* _WHAT THE EXERCISE ASKS_: The goal is to restate all of the records below word for word.

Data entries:

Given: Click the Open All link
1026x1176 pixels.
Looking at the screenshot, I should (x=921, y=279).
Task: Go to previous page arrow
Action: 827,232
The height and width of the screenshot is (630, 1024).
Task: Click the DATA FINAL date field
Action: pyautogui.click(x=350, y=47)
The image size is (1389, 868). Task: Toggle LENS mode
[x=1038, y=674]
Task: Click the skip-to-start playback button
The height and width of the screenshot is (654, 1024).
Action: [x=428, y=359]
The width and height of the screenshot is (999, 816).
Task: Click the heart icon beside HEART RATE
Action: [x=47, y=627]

* _EXERCISE RESULT_:
Given: Click the Open All link
1026x1176 pixels.
Looking at the screenshot, I should (x=921, y=279).
Task: Go to previous page arrow
Action: 827,232
The height and width of the screenshot is (630, 1024).
Task: Click the DATA FINAL date field
Action: pyautogui.click(x=350, y=47)
The image size is (1389, 868). Task: Toggle LENS mode
[x=1038, y=674]
Task: Click the skip-to-start playback button
The height and width of the screenshot is (654, 1024).
Action: [x=428, y=359]
The width and height of the screenshot is (999, 816).
Task: Click the heart icon beside HEART RATE
Action: [x=47, y=627]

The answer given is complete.